INFORMATION PROVIDED START

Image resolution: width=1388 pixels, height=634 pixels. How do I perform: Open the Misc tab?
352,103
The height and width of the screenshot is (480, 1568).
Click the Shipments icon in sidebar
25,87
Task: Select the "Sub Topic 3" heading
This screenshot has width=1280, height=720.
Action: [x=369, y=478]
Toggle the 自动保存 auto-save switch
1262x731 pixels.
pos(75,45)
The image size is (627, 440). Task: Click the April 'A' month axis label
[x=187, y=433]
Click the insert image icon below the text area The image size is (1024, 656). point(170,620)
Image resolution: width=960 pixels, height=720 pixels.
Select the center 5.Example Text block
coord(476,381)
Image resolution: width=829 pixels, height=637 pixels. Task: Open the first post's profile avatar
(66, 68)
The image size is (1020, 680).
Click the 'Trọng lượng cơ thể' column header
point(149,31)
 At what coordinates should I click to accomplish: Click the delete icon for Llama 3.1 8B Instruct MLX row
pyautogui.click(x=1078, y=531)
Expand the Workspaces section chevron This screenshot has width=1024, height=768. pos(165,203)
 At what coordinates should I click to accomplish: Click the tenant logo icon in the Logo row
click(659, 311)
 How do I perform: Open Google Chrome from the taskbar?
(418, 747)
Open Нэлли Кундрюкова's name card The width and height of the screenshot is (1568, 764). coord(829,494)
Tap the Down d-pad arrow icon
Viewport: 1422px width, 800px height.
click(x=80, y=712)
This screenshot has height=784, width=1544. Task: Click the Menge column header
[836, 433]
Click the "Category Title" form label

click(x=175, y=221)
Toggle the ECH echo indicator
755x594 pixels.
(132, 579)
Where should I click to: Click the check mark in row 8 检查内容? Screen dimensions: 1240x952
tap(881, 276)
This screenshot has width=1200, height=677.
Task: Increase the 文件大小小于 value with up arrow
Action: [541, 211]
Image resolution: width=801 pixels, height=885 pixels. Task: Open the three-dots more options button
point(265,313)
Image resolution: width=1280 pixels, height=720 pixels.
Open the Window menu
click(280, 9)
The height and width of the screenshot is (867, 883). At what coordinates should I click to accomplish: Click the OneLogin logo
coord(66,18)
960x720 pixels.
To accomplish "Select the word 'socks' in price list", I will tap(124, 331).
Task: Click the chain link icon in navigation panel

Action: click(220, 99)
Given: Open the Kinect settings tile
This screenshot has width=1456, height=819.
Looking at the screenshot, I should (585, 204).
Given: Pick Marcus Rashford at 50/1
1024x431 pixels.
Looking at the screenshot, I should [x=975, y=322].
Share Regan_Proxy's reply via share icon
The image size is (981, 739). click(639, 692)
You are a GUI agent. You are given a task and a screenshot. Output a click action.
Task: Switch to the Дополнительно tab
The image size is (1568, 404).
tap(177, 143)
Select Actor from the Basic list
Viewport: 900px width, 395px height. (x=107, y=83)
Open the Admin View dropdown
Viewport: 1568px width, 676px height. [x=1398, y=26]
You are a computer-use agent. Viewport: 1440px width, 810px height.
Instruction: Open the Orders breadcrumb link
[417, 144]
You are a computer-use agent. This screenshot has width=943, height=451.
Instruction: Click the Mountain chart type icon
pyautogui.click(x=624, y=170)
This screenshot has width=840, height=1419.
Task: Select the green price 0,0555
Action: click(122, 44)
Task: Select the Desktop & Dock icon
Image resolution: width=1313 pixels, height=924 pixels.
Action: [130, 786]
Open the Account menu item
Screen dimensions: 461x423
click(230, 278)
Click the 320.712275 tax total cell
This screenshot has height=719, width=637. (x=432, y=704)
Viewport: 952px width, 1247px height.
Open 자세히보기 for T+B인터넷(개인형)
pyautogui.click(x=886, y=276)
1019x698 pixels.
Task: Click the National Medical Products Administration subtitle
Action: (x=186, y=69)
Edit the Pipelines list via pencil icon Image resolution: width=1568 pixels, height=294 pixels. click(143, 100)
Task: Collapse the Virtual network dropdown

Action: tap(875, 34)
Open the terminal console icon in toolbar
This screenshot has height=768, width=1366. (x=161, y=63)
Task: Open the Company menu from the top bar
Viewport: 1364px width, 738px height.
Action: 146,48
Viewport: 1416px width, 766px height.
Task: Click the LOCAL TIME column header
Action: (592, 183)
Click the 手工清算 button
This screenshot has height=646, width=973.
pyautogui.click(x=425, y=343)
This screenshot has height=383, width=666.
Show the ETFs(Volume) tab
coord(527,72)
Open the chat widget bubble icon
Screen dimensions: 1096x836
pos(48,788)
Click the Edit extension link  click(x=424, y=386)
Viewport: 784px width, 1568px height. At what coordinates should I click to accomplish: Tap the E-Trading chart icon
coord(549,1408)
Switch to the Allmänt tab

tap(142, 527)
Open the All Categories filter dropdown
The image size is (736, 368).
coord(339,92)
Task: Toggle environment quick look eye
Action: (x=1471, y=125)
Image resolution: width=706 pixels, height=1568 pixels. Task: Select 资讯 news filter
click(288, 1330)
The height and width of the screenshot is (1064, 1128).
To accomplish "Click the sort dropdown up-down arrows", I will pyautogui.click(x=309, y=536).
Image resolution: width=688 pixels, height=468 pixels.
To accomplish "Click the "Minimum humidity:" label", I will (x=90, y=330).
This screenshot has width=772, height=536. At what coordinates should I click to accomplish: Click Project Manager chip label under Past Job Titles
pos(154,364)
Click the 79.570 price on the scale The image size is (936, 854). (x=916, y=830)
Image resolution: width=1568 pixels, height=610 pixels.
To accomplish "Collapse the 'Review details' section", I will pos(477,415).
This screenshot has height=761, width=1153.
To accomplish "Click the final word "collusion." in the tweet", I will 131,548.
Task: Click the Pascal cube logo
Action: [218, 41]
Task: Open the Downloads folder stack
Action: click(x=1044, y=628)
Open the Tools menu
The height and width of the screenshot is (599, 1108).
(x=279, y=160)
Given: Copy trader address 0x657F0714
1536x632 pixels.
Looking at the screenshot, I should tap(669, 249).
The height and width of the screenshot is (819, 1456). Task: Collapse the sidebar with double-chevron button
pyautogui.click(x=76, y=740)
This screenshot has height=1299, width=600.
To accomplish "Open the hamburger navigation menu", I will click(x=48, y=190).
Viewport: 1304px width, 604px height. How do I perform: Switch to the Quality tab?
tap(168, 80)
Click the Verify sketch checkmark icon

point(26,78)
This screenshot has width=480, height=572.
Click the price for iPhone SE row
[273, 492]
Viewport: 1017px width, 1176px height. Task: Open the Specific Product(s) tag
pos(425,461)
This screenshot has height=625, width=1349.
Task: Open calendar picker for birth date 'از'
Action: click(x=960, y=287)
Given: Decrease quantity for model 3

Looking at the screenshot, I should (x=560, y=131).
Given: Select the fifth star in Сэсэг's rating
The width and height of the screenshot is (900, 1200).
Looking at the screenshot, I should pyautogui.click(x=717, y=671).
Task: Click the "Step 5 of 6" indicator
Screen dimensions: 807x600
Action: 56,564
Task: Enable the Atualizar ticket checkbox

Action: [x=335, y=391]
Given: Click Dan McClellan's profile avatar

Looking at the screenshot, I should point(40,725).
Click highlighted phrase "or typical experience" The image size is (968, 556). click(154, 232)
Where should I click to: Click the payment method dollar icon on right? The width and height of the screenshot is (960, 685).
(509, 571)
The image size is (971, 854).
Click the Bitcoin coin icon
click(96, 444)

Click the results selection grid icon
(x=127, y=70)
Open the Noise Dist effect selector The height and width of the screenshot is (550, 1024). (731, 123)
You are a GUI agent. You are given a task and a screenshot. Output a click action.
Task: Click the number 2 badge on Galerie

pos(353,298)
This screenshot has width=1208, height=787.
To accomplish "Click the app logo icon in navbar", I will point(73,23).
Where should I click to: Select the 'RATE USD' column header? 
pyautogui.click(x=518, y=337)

INFORMATION PROVIDED END

TO DO
Working from the data above, extract solely the lines from the one containing "Image resolution: width=688" through the one containing "Click the 79.570", exactly as they appear, both included.

SOLVED EXERCISE
Image resolution: width=688 pixels, height=468 pixels.
To accomplish "Click the "Minimum humidity:" label", I will (x=90, y=330).
This screenshot has width=772, height=536. At what coordinates should I click to accomplish: Click Project Manager chip label under Past Job Titles
pos(154,364)
Click the 79.570 price on the scale The image size is (936, 854). (x=916, y=830)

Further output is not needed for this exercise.